▸ Data provided:
——
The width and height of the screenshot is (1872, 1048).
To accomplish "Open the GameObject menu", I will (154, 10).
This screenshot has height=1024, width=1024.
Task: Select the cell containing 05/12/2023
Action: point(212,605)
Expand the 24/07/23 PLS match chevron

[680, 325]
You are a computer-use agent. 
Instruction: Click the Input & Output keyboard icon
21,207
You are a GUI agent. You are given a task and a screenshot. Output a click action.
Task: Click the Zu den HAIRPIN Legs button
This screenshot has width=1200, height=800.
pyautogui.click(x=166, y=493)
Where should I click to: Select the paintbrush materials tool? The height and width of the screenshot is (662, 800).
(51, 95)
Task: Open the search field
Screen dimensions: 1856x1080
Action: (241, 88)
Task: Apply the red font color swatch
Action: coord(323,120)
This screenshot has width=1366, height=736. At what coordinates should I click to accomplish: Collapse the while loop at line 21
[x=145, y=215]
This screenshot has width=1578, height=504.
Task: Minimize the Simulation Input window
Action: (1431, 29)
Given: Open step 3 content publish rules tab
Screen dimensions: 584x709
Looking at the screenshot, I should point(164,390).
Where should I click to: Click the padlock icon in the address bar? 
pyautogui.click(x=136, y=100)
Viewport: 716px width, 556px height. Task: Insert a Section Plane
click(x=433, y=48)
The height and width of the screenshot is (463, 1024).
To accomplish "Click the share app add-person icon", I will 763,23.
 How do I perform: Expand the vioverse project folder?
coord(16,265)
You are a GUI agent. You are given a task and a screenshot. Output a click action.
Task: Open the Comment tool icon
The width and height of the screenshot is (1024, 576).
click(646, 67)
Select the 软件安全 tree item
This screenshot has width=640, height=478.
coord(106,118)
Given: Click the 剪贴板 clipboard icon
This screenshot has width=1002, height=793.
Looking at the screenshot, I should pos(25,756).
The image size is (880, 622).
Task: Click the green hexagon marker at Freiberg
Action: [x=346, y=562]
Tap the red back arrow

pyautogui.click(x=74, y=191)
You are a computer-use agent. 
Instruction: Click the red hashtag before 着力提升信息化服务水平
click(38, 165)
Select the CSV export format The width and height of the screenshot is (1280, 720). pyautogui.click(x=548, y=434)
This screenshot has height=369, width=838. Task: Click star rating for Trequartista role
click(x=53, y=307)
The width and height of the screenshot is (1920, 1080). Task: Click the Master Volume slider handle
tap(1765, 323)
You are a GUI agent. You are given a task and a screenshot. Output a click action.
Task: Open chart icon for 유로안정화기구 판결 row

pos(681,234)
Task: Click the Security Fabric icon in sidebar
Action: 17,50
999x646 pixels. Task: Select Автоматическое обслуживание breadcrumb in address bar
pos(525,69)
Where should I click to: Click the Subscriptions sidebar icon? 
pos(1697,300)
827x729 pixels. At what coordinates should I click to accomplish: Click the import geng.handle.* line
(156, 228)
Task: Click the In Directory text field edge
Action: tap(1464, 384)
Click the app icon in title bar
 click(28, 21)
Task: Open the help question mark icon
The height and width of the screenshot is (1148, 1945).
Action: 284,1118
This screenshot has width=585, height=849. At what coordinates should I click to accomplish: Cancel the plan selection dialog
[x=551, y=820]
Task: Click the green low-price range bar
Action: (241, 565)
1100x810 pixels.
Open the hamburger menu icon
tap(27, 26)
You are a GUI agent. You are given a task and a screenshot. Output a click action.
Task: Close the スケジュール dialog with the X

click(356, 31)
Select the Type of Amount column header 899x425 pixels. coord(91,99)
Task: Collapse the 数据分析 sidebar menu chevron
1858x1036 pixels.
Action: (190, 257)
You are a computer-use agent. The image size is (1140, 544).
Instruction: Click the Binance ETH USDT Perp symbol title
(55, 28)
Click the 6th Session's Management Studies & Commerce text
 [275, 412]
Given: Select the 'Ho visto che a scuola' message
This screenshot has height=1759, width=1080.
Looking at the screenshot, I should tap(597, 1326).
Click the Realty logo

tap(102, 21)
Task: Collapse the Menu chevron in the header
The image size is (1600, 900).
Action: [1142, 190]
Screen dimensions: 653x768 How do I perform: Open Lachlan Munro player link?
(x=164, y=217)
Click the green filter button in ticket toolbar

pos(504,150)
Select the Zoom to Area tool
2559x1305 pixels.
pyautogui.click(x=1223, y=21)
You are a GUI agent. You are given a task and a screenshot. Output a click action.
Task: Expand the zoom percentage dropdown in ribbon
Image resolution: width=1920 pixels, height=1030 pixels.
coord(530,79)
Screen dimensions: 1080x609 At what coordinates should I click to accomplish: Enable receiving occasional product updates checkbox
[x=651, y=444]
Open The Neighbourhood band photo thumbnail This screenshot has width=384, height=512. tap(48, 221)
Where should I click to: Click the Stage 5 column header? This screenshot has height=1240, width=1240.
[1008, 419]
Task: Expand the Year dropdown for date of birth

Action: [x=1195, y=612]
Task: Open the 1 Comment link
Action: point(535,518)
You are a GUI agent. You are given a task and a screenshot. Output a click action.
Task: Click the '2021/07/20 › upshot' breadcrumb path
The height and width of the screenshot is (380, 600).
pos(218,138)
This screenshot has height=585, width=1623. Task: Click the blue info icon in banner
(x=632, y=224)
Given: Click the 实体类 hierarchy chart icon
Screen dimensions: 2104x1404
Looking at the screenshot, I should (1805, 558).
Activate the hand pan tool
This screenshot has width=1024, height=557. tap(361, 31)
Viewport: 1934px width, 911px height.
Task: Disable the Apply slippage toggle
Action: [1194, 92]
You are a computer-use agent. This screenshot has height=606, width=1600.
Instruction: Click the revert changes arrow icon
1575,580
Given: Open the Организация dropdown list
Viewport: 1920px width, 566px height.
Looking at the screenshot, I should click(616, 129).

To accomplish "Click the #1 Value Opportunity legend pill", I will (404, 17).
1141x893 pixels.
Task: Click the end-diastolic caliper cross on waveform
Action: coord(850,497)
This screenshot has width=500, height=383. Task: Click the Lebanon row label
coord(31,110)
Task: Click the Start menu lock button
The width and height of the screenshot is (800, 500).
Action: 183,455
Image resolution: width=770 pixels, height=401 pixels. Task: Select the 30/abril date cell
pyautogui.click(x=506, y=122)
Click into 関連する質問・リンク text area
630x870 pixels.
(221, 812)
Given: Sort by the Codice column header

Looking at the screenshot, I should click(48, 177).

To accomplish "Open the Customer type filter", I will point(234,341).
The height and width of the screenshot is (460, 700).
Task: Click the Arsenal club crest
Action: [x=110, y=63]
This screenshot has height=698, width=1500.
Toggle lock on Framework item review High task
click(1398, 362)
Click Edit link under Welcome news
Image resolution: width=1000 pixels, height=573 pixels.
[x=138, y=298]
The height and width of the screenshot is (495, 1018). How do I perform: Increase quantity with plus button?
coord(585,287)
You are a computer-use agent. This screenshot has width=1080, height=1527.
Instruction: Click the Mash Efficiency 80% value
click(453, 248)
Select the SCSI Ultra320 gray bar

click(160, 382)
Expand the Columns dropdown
——
▸ Work to be completed: Repeat the lines above word for word, from the line that contains "This screenshot has width=500, height=383." through the line that contains "[x=138, y=298]", including both of those lines.

▸ Solution to this exercise:
This screenshot has width=500, height=383. Task: Click the Lebanon row label
coord(31,110)
Task: Click the Start menu lock button
The width and height of the screenshot is (800, 500).
Action: 183,455
Image resolution: width=770 pixels, height=401 pixels. Task: Select the 30/abril date cell
pyautogui.click(x=506, y=122)
Click into 関連する質問・リンク text area
630x870 pixels.
(221, 812)
Given: Sort by the Codice column header

Looking at the screenshot, I should click(48, 177).

To accomplish "Open the Customer type filter", I will point(234,341).
The height and width of the screenshot is (460, 700).
Task: Click the Arsenal club crest
Action: [x=110, y=63]
This screenshot has height=698, width=1500.
Toggle lock on Framework item review High task
click(1398, 362)
Click Edit link under Welcome news
Image resolution: width=1000 pixels, height=573 pixels.
[x=138, y=298]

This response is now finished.